Trump’s juvenile trolling of Warren also plays on the widespread ignorance of the American public about the difference between being an enrolled member of an Indian tribe (which Warren is not) and being a descendant of Native people (which Warren is). Such thinking is part of a long American tradition of white people insisting that Indians should disappear, the better to reduce the numbers of them laying claim to the land.
The belief that Indians do not matter also contributed to Trump posing a delegation of Navajo leaders visiting the White House in front of a portrait of Andrew Jackson, the proponent of Indian Removal, and then making light on Twitter about the historic massacre of Wounded Knee.

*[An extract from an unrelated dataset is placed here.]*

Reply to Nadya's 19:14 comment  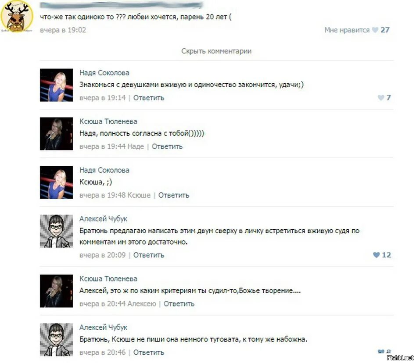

Not least of all, the widespread belief that modern Indians cannot be authentic and have no legitimate historic rights has contributed to a recent decision by Trump’s Department of the Interior to revoke a 2007 federal ruling that restored reservation lands to the Mashpee Wampanoags of Cape Cod, descendants of the very people who welcomed the Pilgrims.
No wonder, then, that many Native people, including the Wampanoags, charge that their fellow Americans lack sufficient gratitude for what they’ve sacrificed for the country. This feeling of victimhood is especially poignant given that many Native communities still suffer extraordinarily high levels of poverty, with all of its associated ills, while living in the shadow of sometimes garish wealth. Wampanoag people in southeastern New England, for instance, are confronted daily with the sight of outsiders’ extravagant coastal estates, occupied for only six or eight weeks in summer, built atop places where the ancestors are buried and where some of them fished, hunted, and gathered within memory. The image sickens and depresses. And yet there is no escaping it or the sense that other Americans revel in it.
In Thanksgiving season, one cannot drive past neighbors’ lawns or go to the store without confronting happy Pilgrim and Indian decorations, or turn on the television, radio, or computer without being bombarded with Pilgrim and Indian themes. Some schools continue to have children, including Native children, perform Thanksgiving pageants. For these reasons and more, the United New England Indians have held a National Day of Mourning in Plymouth every Thanksgiving Day since 1970, which is attended by indigenous people from throughout the hemisphere. They do not see American colonialism as something to celebrate.
Part of what I’ve learned through my conversations with Wampanoag people is that achieving some measure of repair and signaling that Americans value their Native countrymen and women requires compassion, gratitude, and a willingness to confront uncomfortable history. Taking these steps might also help us, collectively, to restore basic dignity, intelligence, and humanity to our civic culture.